Food loss continues to pose a major challenge to sustainable agriculture and food systems worldwide. While often overlooked in broader agricultural discussions, losses occurring between production and market access have serious consequences for farmer livelihoods, food security, resource efficiency, and environmental sustainability. In Albania, these challenges are particularly visible within smallholder farming systems, where limited infrastructure, fragmented production, weak market connections, and post-harvest inefficiencies continue to affect agricultural productivity and incomes. Against this backdrop, YPARD Albania is helping bring greater attention to the issue through its participation in the FOLOU Twinning Regions Programme, an initiative supporting knowledge exchange and practical action on reducing food loss across agricultural systems.

Bringing Food Loss into National Conversations

On 26 March 2026, YPARD Albania participated in the 4th Albanian Rural Parliament, organized by the Albanian Network for Rural Development (ANRD). The event brought together young farmers, researchers, policymakers, rural organizations, and development actors to discuss key challenges affecting Albania’s rural and agricultural sectors. During the forum, YPARD Albania delivered a dedicated presentation focused on food loss, creating space for dialogue around a challenge that many farmers experience daily but is rarely discussed in a structured or measurable way. One of the strongest messages emerging from the discussions was that food loss is often accepted as an unavoidable part of farming rather than recognized as a challenge that can be reduced through practical interventions, better planning, and stronger systems. The discussions helped shift the conversation from awareness towards identifying actionable solutions that can support farmers while strengthening the sustainability of Albania’s food systems.

Understanding Where Food Loss Occurs

Conversations with participants revealed that a significant share of food loss occurs during the post-harvest stage. Farmers highlighted several recurring challenges that contribute to these losses, including poor storage conditions, inadequate transportation systems, limited cold chain infrastructure, and difficulties accessing stable markets. Participants also emphasized the influence of market-related factors such as fluctuating prices, strict quality standards, lack of buyer agreements, and delays in market access. In many cases, produce that cannot be sold on time is either rejected or wasted entirely. These insights reinforced an important reality: food loss is not simply a technical issue linked to farming practices. It is deeply connected to broader structural and economic challenges across the agricultural value chain.
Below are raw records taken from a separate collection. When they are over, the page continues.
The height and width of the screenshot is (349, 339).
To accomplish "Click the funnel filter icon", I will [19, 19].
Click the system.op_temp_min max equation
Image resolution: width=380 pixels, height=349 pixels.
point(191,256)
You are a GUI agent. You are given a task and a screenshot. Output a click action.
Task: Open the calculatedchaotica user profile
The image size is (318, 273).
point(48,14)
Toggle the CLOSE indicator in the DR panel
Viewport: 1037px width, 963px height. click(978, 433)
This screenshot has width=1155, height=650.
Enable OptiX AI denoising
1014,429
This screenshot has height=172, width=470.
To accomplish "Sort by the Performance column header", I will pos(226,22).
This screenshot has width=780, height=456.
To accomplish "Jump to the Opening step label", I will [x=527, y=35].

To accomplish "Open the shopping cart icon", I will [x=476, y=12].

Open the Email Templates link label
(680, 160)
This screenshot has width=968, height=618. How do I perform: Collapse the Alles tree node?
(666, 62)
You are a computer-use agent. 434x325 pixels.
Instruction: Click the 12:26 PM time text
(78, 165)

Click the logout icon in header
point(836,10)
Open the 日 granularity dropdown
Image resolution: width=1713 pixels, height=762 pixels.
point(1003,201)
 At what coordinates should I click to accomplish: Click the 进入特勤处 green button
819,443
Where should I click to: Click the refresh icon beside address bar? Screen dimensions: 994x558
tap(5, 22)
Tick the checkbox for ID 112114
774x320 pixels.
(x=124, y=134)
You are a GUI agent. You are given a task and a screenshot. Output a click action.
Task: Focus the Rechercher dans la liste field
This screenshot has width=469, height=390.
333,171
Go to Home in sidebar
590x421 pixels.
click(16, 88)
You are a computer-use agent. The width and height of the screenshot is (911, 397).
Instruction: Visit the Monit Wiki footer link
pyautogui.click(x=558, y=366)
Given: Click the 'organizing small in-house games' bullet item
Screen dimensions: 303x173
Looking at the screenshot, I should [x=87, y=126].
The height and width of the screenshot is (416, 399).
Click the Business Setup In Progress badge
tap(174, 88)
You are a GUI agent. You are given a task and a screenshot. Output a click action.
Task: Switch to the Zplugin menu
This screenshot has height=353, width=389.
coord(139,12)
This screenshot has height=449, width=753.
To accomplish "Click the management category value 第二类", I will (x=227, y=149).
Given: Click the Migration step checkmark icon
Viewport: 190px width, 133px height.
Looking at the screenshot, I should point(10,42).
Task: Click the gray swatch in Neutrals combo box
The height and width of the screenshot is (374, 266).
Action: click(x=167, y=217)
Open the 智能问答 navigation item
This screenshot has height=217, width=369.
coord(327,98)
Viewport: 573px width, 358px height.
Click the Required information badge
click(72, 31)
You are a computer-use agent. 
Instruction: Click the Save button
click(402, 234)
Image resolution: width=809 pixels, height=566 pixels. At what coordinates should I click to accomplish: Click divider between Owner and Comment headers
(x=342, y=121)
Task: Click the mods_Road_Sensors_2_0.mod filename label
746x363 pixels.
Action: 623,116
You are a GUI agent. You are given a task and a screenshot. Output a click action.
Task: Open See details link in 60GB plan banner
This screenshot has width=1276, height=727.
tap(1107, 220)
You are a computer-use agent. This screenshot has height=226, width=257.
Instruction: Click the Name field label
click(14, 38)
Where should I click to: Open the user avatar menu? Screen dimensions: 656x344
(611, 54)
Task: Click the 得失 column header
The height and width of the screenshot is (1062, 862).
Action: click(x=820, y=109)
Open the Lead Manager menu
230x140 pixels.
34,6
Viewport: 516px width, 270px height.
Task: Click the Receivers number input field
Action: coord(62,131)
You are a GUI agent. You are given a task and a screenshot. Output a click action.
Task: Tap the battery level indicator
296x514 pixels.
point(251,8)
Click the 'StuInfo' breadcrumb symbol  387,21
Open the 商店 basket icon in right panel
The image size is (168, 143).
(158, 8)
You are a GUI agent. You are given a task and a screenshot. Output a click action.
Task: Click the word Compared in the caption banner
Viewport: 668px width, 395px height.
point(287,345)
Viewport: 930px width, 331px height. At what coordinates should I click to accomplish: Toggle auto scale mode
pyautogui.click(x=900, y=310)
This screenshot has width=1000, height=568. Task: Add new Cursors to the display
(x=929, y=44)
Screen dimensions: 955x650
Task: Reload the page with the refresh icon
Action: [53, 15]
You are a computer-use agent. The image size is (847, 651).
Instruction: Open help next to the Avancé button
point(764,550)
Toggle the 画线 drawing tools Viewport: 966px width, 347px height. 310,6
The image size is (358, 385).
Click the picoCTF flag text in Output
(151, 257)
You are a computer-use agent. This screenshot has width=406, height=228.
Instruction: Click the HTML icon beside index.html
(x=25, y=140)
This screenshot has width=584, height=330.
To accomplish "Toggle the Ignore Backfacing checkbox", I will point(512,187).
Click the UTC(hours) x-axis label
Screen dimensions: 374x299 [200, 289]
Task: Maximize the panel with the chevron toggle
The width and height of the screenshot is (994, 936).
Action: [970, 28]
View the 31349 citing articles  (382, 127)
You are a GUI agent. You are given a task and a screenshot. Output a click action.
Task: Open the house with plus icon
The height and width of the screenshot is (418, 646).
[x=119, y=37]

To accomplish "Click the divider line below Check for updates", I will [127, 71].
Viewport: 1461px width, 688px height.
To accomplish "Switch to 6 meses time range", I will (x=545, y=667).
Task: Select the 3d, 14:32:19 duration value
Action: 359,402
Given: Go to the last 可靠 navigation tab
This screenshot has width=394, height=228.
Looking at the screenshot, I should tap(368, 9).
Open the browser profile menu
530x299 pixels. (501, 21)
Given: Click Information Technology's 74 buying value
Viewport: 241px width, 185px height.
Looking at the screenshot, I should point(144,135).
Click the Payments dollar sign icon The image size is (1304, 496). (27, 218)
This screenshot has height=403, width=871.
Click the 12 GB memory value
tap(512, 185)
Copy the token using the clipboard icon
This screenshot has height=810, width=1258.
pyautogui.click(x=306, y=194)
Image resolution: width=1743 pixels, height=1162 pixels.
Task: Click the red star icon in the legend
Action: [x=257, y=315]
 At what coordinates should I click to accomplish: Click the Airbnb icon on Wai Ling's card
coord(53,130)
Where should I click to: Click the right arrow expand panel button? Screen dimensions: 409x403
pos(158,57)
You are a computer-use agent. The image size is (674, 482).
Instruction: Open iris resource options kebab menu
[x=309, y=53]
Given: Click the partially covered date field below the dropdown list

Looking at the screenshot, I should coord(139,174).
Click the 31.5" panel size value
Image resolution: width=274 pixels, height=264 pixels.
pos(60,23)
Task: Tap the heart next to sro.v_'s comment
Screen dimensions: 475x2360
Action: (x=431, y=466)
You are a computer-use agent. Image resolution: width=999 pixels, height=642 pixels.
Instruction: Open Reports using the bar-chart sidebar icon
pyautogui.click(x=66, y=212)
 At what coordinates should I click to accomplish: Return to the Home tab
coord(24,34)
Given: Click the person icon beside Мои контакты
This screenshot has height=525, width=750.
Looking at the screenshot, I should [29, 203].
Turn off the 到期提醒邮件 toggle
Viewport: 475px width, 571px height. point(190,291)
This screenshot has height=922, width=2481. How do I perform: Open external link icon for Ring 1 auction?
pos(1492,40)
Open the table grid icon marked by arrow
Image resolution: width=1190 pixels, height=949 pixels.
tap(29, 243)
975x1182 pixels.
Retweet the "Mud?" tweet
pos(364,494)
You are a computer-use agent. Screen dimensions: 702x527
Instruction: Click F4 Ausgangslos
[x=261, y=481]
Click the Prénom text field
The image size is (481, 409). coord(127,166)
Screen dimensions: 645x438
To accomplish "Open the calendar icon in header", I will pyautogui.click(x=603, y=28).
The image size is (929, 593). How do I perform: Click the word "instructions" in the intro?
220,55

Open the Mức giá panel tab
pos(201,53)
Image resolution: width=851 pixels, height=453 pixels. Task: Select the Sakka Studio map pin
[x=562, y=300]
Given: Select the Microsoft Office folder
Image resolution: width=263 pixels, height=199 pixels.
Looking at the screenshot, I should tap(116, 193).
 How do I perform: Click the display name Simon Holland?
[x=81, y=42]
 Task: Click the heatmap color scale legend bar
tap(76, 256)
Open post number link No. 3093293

The FOLOU Approach: Turning Data into Action

Through the FOLOU Twinning Regions Programme, YPARD Albania introduced practical methodologies aimed at helping farmers and stakeholders better understand, measure, and reduce food loss. Central to the approach is a simple but powerful principle: “You cannot manage what you do not measure.”


The programme promotes practical and accessible methods that allow farmers to identify where losses occur, understand the causes behind them, and apply targeted solutions adapted to local realities. The approach combines low-cost field practices with digital tools and knowledge-sharing methods, ensuring that solutions remain practical and accessible for different farming contexts across Albania. By encouraging farmers to measure and monitor losses more systematically, the initiative supports more informed decision-making and helps identify opportunities to improve efficiency without necessarily increasing production costs.

Youth Engagement and Innovation in Agriculture

The discussions at the Rural Parliament also highlighted the important role young people can play in driving innovation within agricultural systems. Young farmers participating in the dialogue demonstrated strong interest in adopting new practices, digital tools, and climate-smart approaches that can help reduce losses while improving sustainability and profitability. Reducing food loss offers multiple benefits for young producers:

-Increased income through improved efficiency

-Better resource utilization

-Greater resilience to climate and market shocks

-Improved competitiveness within evolving agricultural markets

Participants also explored how alignment with European frameworks and sustainability priorities could create additional opportunities for investment, collaboration, and policy support for food loss reduction initiatives in Albania.

Moving from Dialogue to Implementation

While awareness and discussion are important starting points, participants emphasized that long-term progress will require coordinated implementation efforts at multiple levels. At the farm level, this includes improving harvesting methods, storage systems, production planning, and post-harvest handling practices. At the system level, investments in infrastructure, logistics, and market organization remain critical. At the policy level, stakeholders highlighted the need for stronger support mechanisms, data collection systems, and targeted strategies that recognize food loss reduction as an important component of sustainable food systems development. YPARD Albania continues to contribute to this process by facilitating dialogue, supporting youth engagement, promoting practical solutions, and strengthening collaboration among stakeholders working across agriculture and rural development.

A Shared Responsibility for Sustainable Food Systems

The conversations at the 4th Albanian Rural Parliament reinforced that reducing food loss cannot be addressed by farmers alone. Sustainable solutions require collaboration among producers, institutions, researchers, private sector actors, civil society organizations, and policymakers. The FOLOU experience demonstrates the value of combining local knowledge, youth engagement, practical innovation, and institutional support to drive meaningful change. As Albania continues working toward more resilient and sustainable agrifood systems, addressing food loss presents an important opportunity not only to improve efficiency and farmer livelihoods but also to strengthen environmental sustainability and food security for the future.